En los cruces de caminos, aseguran algunos estadounidenses, el Demonio instala su mercadillo de destrezas musicales, y por el módico precio de un alma (tu alma) te enseña a hacer llorar a tu guitarra hasta que sangre fuego.
Si deseas dominar un instrumento, espera a que se haga de noche y busca un polvoriento cruce de caminos. El hombre vestido de negro acudirá sin demasiada demora. Tú solo entrégale tu guitarra (o tu banjo, o tu violín, eso da igual, pues el Diablo adora toda la música excepto la que sale por las puertas de las iglesias). Cuando te la devuelva, tus manos se moverán por el mástil con la misma agilidad que una araña en su tela.
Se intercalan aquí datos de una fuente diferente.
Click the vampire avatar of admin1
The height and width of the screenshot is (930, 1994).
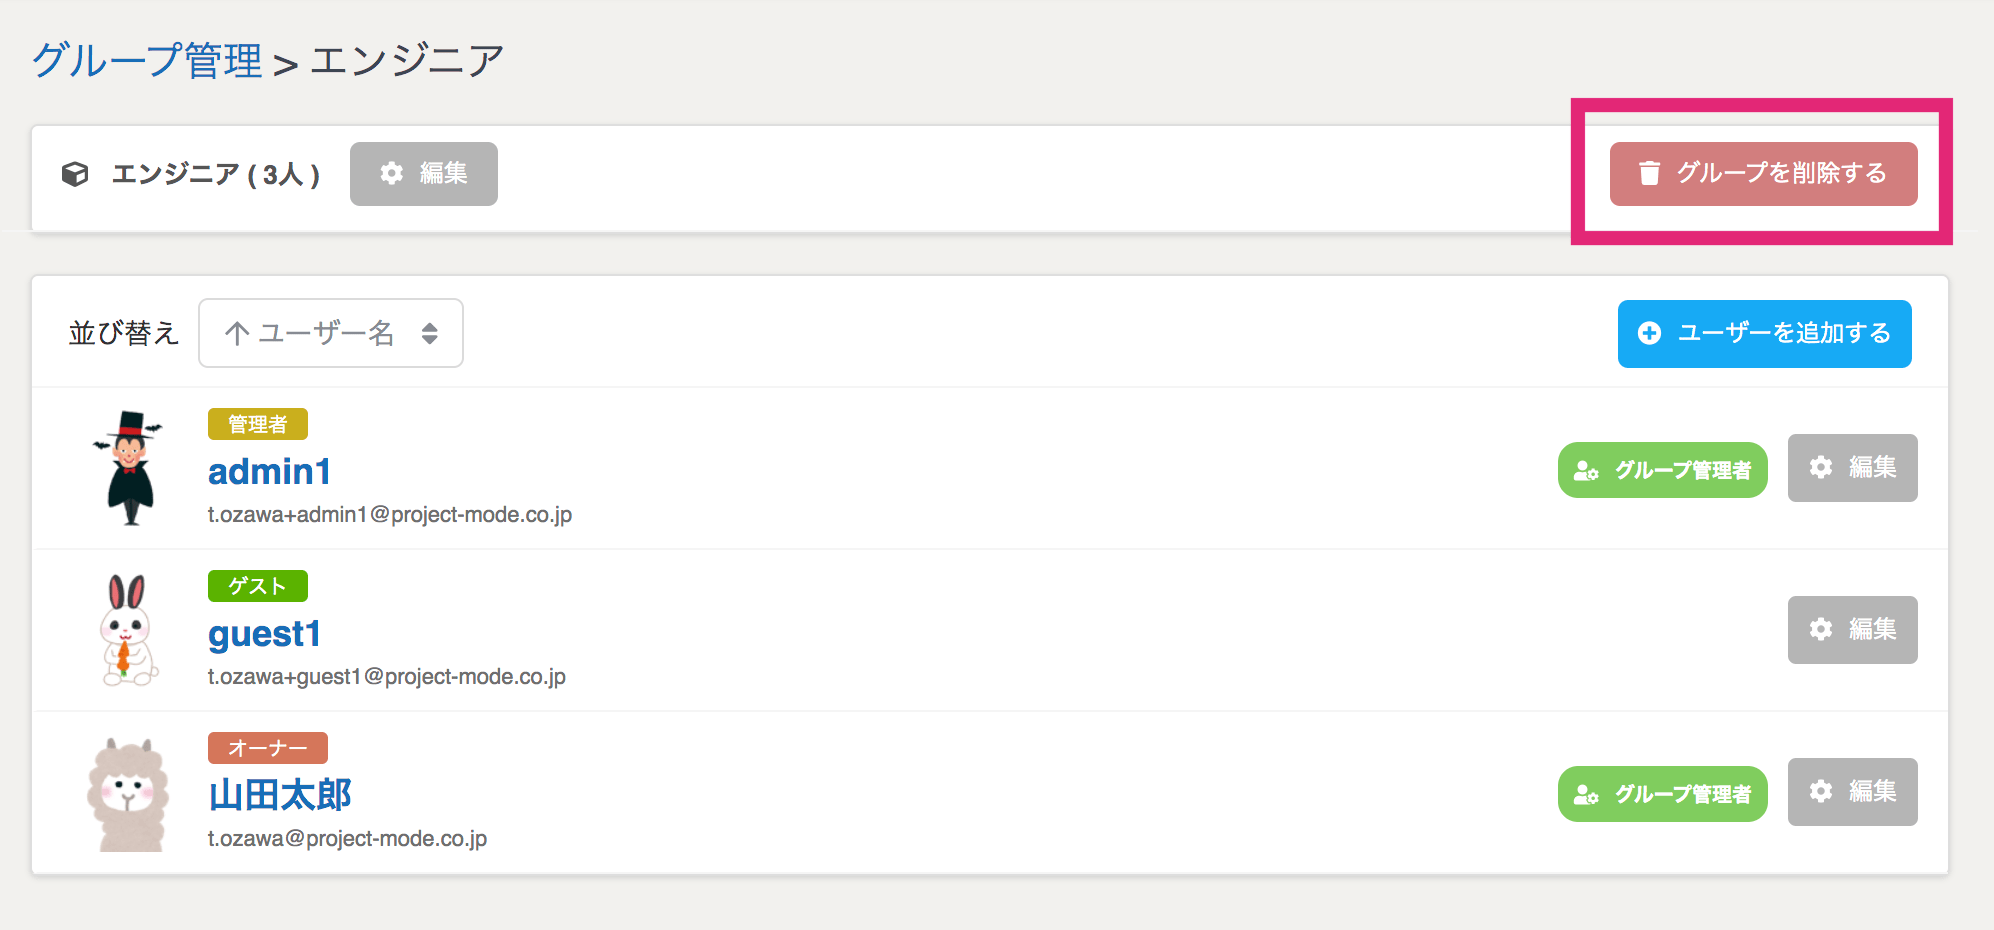(130, 468)
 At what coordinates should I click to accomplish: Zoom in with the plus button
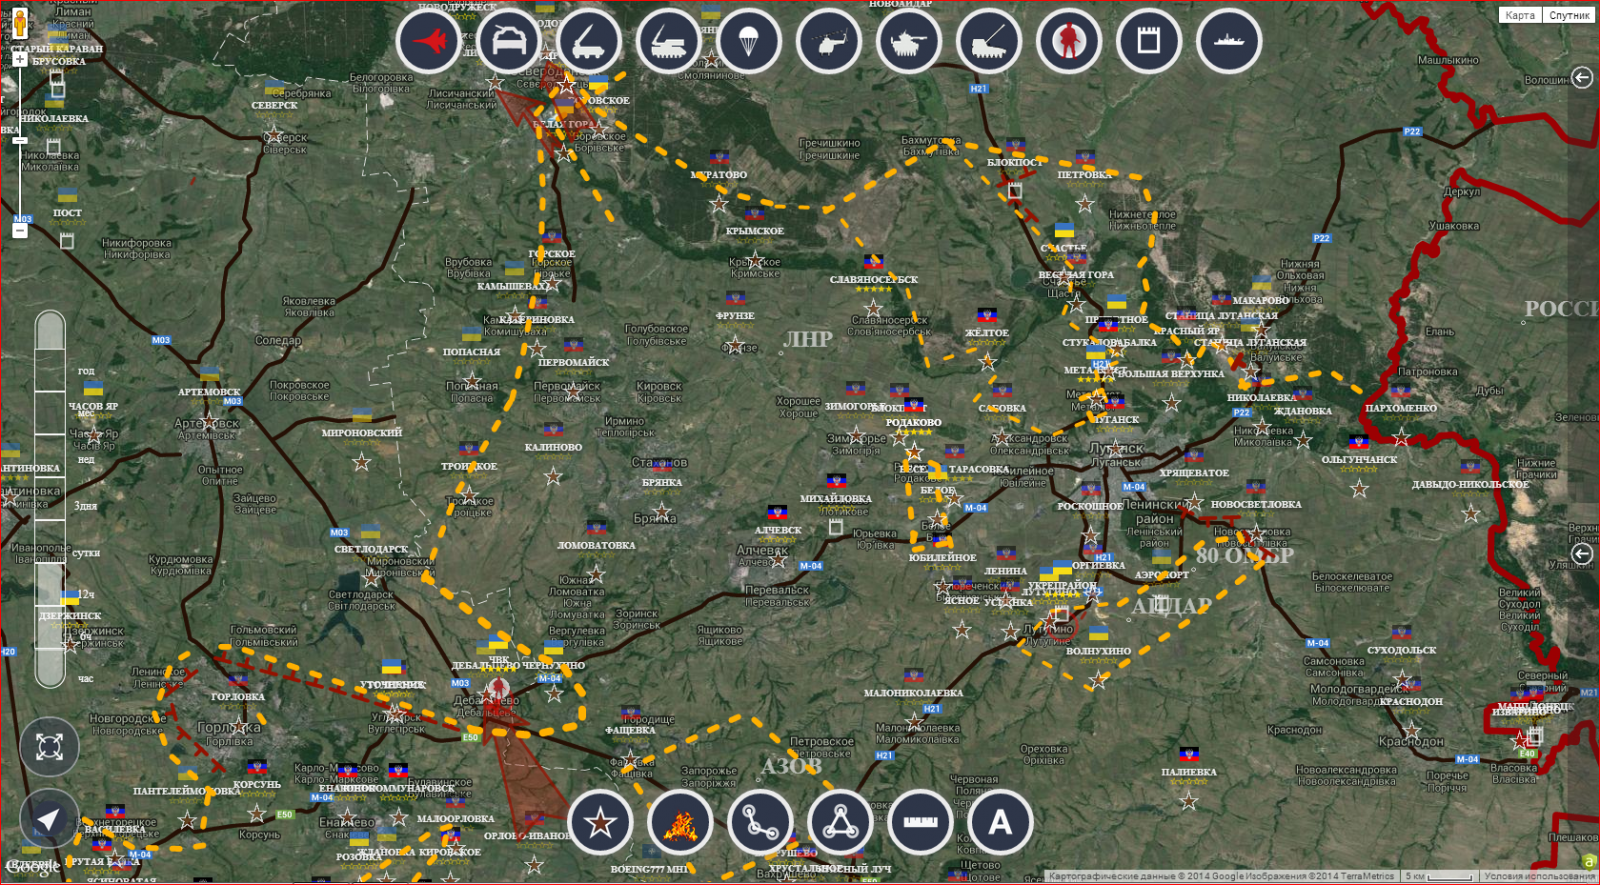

Robert Johnson hizo el truque, cuentan, y se convirtió en el músico de blues más grande de su tiempo; aunque el pacto sólo duró seis años, tras los cuales el Diablo, acreedor inflexible, vino a reclamar su deuda.
Robert Leroy Johnson nació el 8 de mayo de 1911 en una pequeña localidad situada en el Delta del Mississipi. Nunca llegó a conocer a su padre, un aparcero llamado Noah Jonhnson del cual su madre, Julie Ann Majors, no le habló hasta que cumplió 7 años. En cambió, en ese tiempo tuvo dos padrastros distintos. Siguiendo al primero, Charles Dodds, se mudarían a Memphis. Con el segundo regresarían a Robinsonville.
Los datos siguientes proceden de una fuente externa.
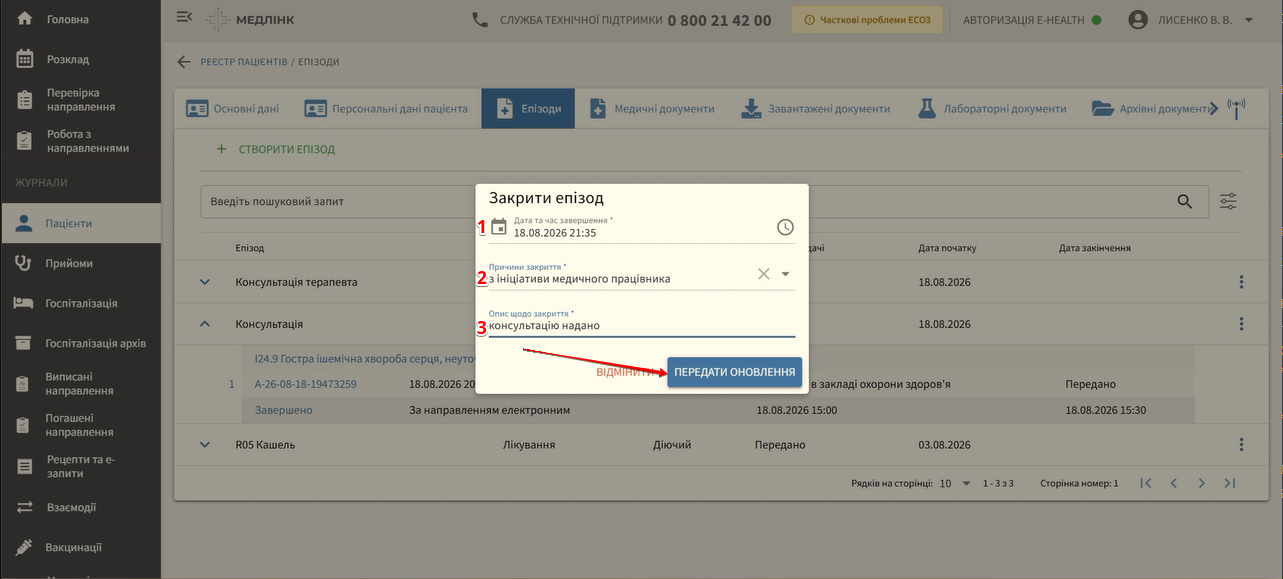Open the clock time picker icon
The width and height of the screenshot is (1283, 579).
785,227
El joven Robert abandonó pronto sus estudios para ayudar a su madre y a sus hermanos en las labores del campo y en el duro trabajo de las plantaciones, aunque sus principales intereses se decantaban ya hacia la música. A los nueve años empezó a jugar con la armónica y la guitarra, convirtiéndose en el discípulo preferido de dos héroes locales del blues: Willie Brown y Son House, quienes pronto se dieron cuenta de que aquel muchacho podía llegar a ser bueno, a pesar de que todavía le faltaba mucho camino por recorrer.
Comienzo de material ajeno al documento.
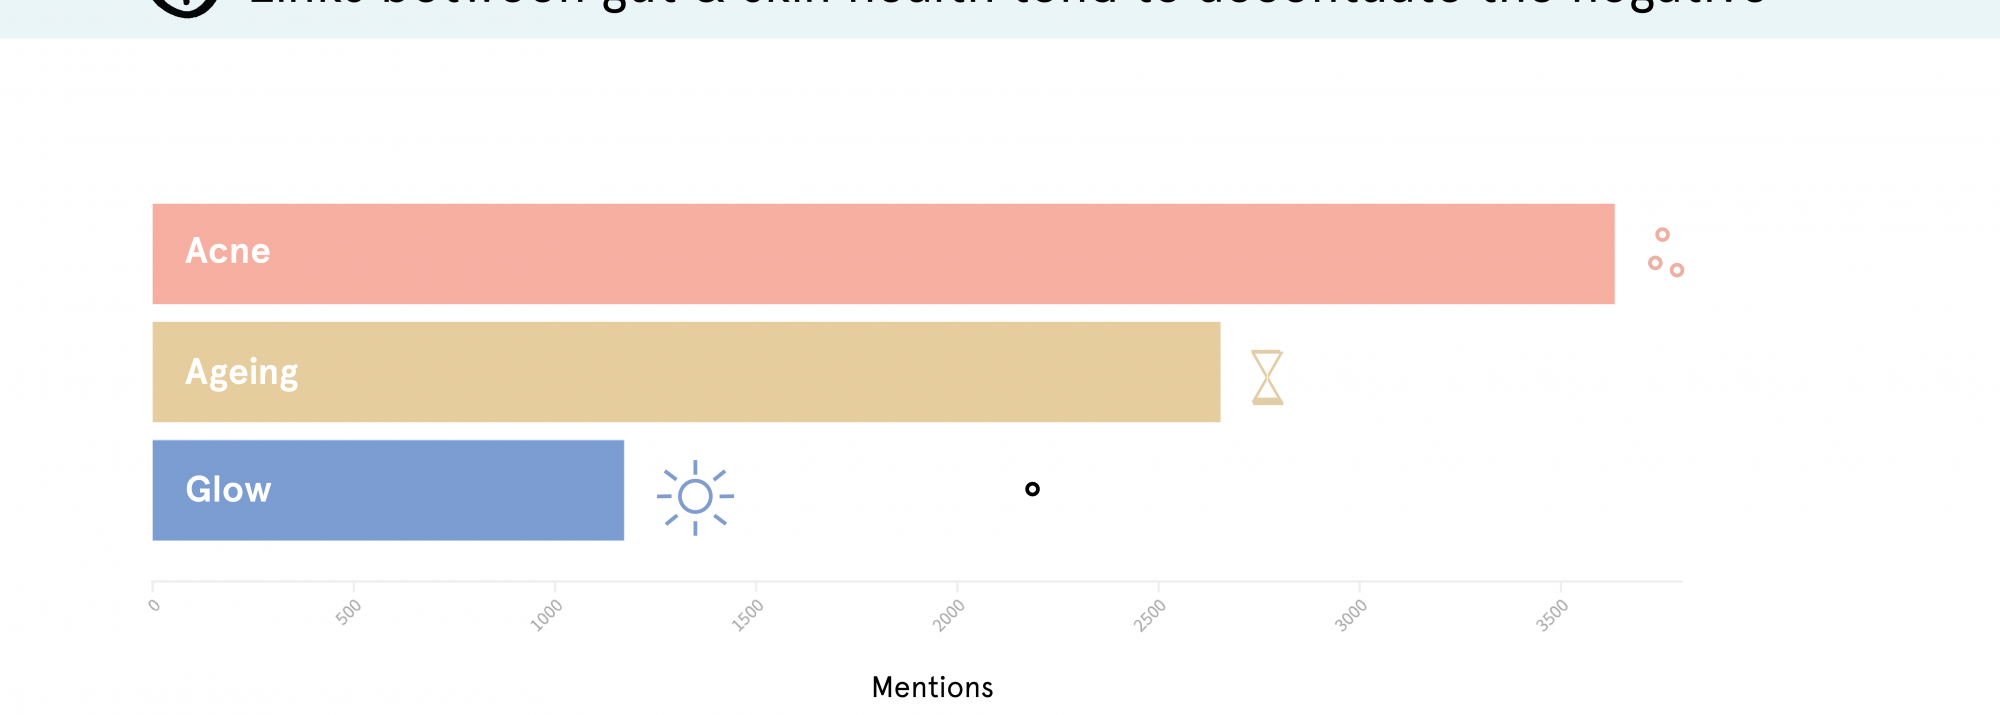Click the black icon left of the headline
2000x715 pixels.
click(x=185, y=6)
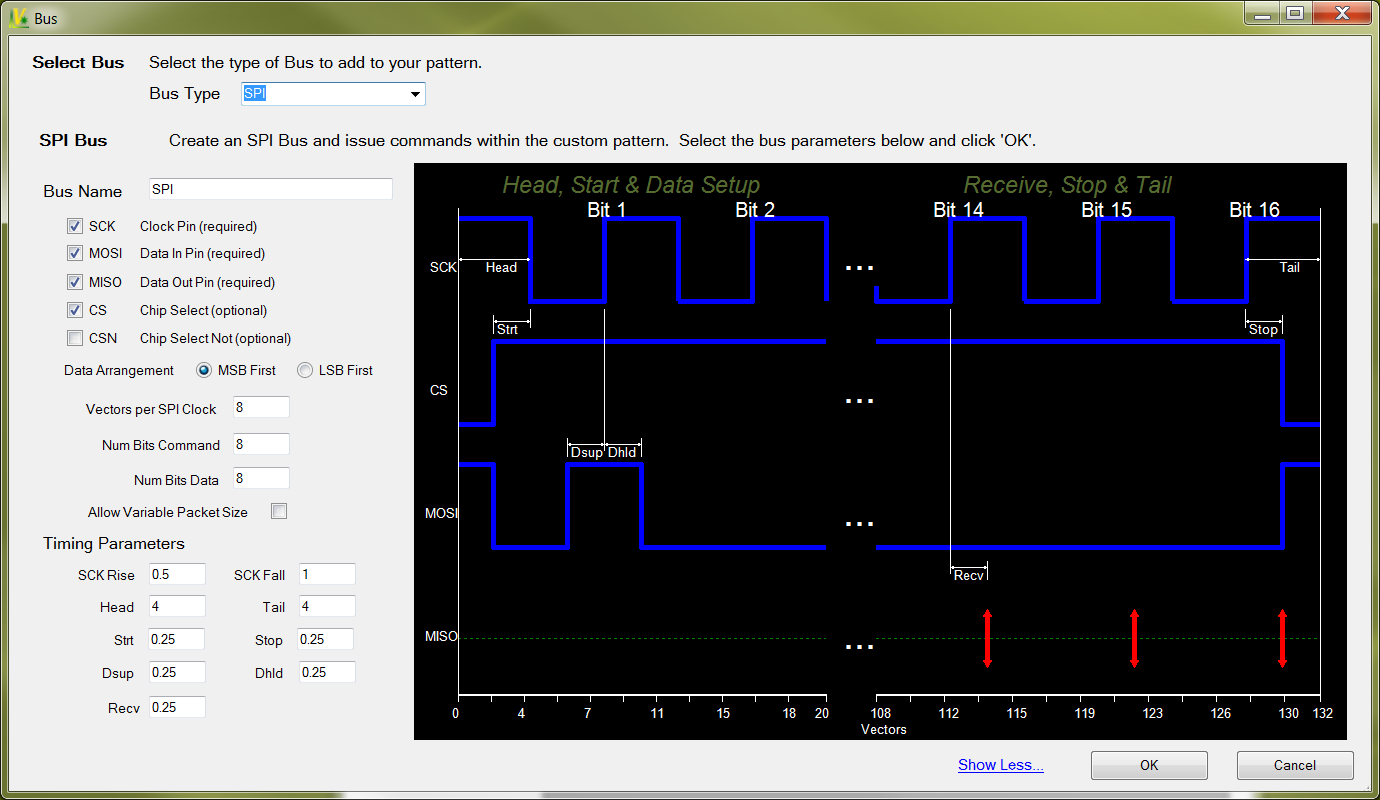1380x800 pixels.
Task: Choose LSB First data arrangement
Action: 305,370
En 1931 abandonó Robinsonville de forma inesperada y un tanto misteriosa. Cuando regresó, apenas un año después, cantaba y tocaba la guitarra con un estilo único, deslumbrante e innovador. “Ha vendido su alma al Diablo para tocar así”, cuentan que exclamó su antiguo mentor House al escucharle, haciendo involuntariamente una pequeña aportación a la luciferina leyenda del músico.
En realidad, Robert había estado en una localidad cercana, perfeccionando su técnica junto a otro bluesman reputado de la zona, Tommy Johnson; pero en seguida se difundió el rumor de que había vendido el alma al Diablo a cambio de su recién adquirida habilidad.
Nunca intentó desmentir la leyenda, y esta se vio acrecentada por las referencias al Maligno presentes en algunas de sus letras, especialmente en “Me and the Devil Blues” y “Hellhound On My Trail”. Aunque a nivel popular estas canciones (y “Crossroad Blues”) se suelen interpretar de una forma literal, casi como piezas de una historia, tratan más bien acerca de la angustia de sentirse perseguido por el infortunio y del mal que habita en todo ser humano.
Robert Johnson expresaba sus angustias y preocupaciones a través de la música. Su infancia había sido dura; a los 19 años había muerto su primera mujer mientras daba a luz, llevándose a su hijo con ella; y, años después, según creen los críticos, la impotencia lo persiguió como un hechizo maligno, algo que puede rastrearse en sus letras.
Tampoco tuvo demasiado tiempo para disfrutar de su talento. El 16 de agosto de 1938, “el poeta del blues”, “el Rimbaud del Delta”, como lo llamó el historiador Gilbert Chase, moría en circunstancias poco claras, al parecer envenenado por un marido celoso.
Unos años antes, en 1936 y en 1937, había participado en sendas grabaciones, gracias a las cuales quedaron para la posteridad un buen puñado de temas que lo convertirían en músico influyente aun décadas después de su muerte.
Eric Clapton, por ejemplo, grabó en 2004 un disco completo versionando sus canciones, aunque el resultado no fue bien recibido por la crítica. Faltaba magia.